Document passage -
James Partridge 

Did working in a hospital give me cancer?

Experience: I was a doctor for 40 years - it was an interesting and rewarding occupation, and it never crossed my mind that while I was making people better, the hospital could actually be making me ill
  
  

James Partridge, Experience
James Partridge who is suffering from lung cancer. Photograph: Fabio De Paola Photograph: Fabio De Paola

I was a doctor for 40 years - it was an interesting and rewarding occupation, and it never crossed my mind that while I was making people better, the hospital could actually be making me ill.

As a child, I became fascinated by anatomy and initially I thought I would be a biologist, but having asthma led me to want to practise medicine. I would regularly wheeze and fight for breath at night, and my mother would run to the doctor's house. This was before the formation of the NHS, and calling the doctor was a massive event. He'd give me adrenaline spray, and in a few seconds a huge load was lifted from my chest - it felt like a miracle. A man who had this sort of power was a man I wanted to be.

So I read medicine at Cambridge and then applied to the Middlesex hospital to continue my training. It was a series of stone buildings connected by miles of underground passageways that were used by staff as a quick way to get around. Monstrous pipes lined the walls, carrying hot water to heat the draughty old hospital. They were insulated with a matted, greyish lagging, and it was falling off in piles. Perfunctory attempts were made to sweep it up, and the air was always rather dusty with the stuff. I now know it was asbestos.

Raw data -
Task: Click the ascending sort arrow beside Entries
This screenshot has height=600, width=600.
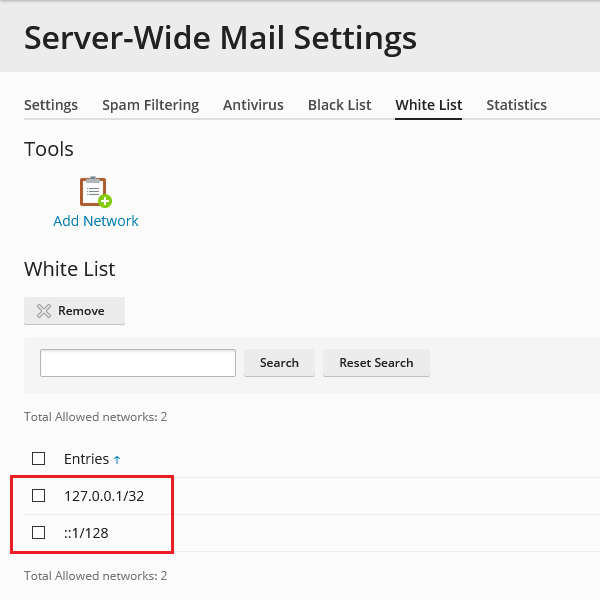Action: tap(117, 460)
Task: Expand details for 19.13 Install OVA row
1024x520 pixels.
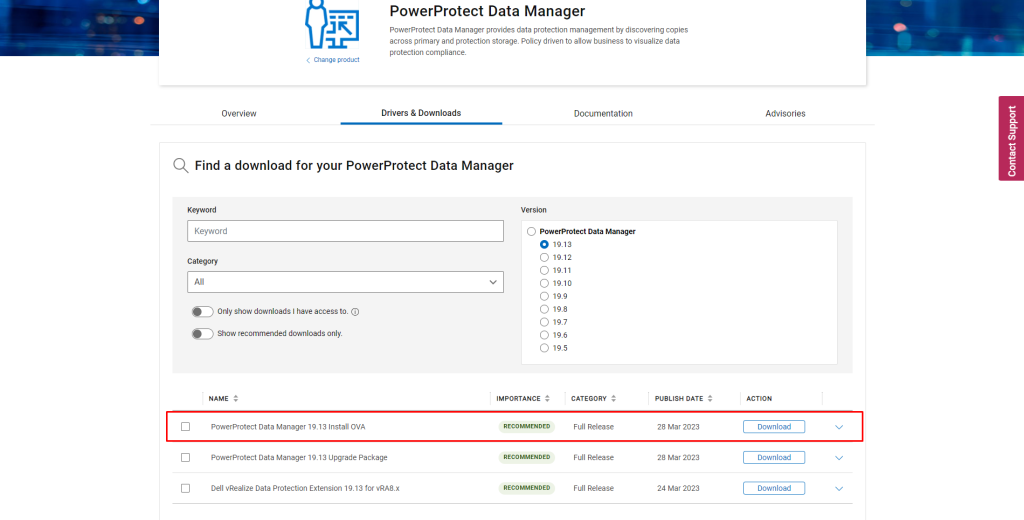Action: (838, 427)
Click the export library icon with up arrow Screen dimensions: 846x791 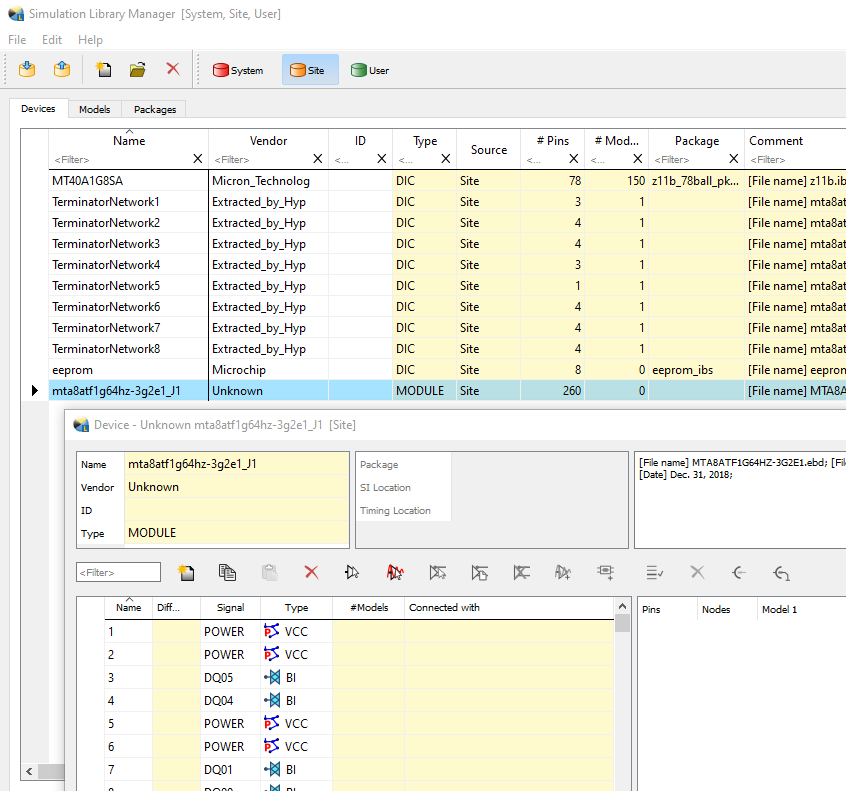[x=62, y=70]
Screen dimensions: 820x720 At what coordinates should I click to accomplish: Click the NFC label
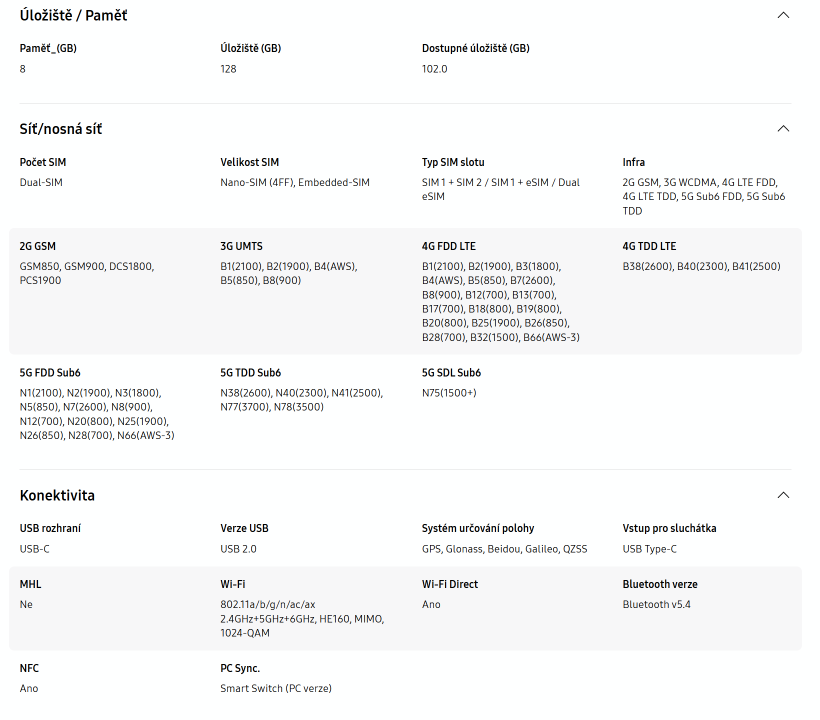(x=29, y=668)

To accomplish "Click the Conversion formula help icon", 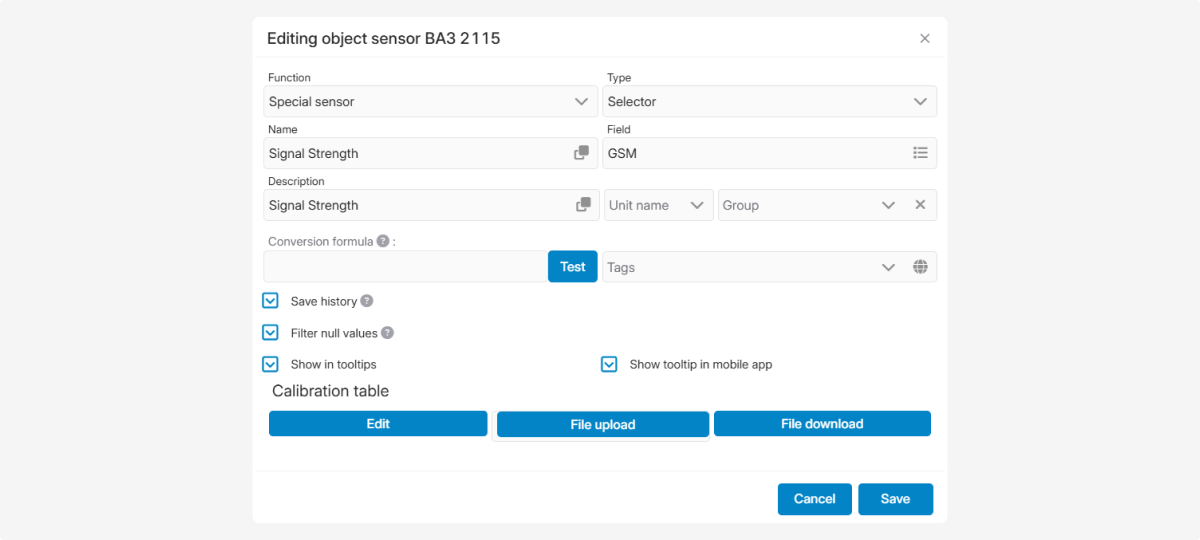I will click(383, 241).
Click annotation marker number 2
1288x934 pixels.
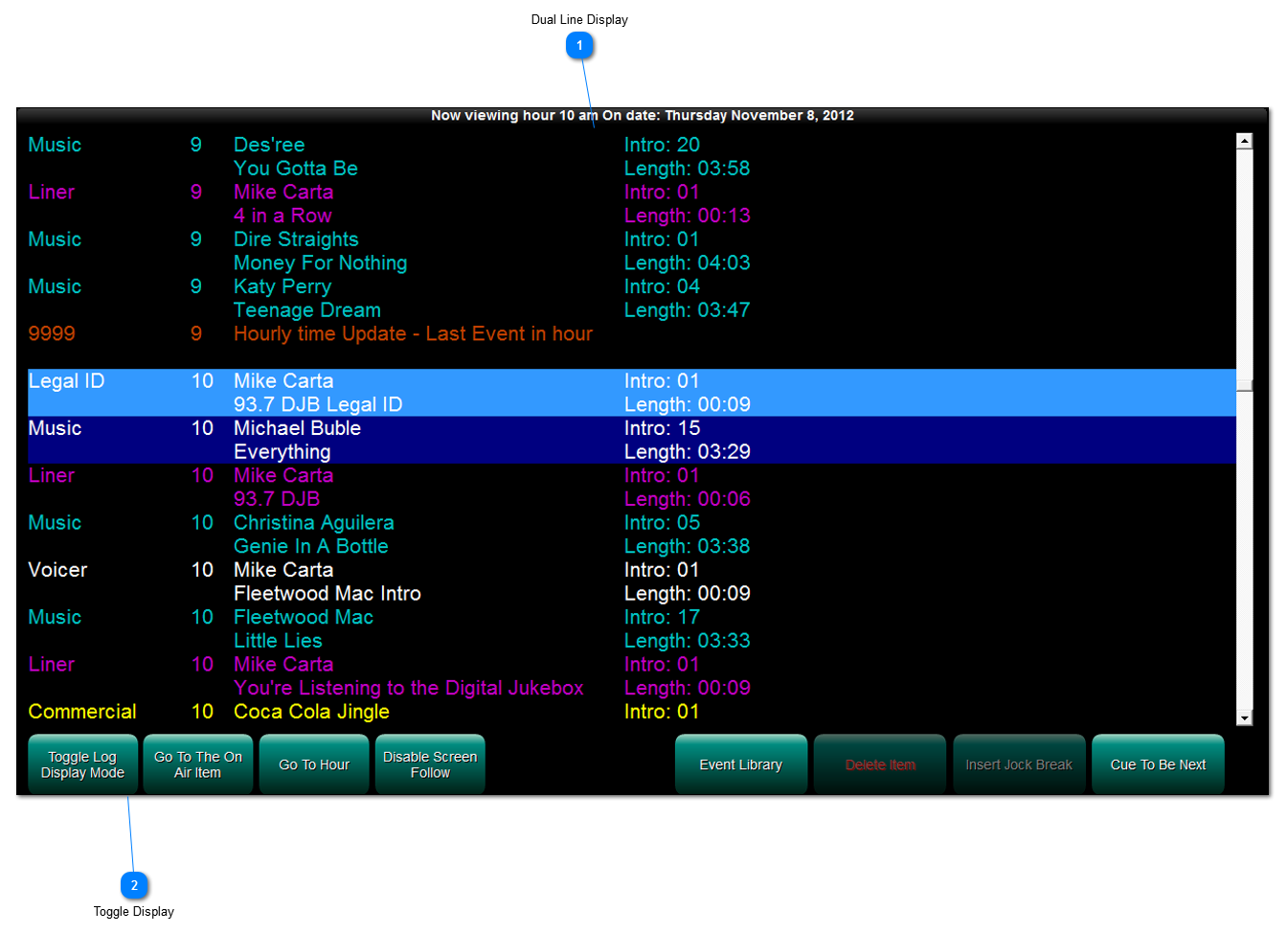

What to work on -
Rewrite the part of the hospital cancer article between "Experience: I was" and "making me ill.", inclusive, substituting "career" for "occupation".

Task response -
Experience: I was a doctor for 40 years - it was an interesting and rewarding career, and it never crossed my mind that while I was making people better, the hospital could actually be making me ill
  
  

James Partridge, Experience
James Partridge who is suffering from lung cancer. Photograph: Fabio De Paola Photograph: Fabio De Paola

I was a doctor for 40 years - it was an interesting and rewarding career, and it never crossed my mind that while I was making people better, the hospital could actually be making me ill.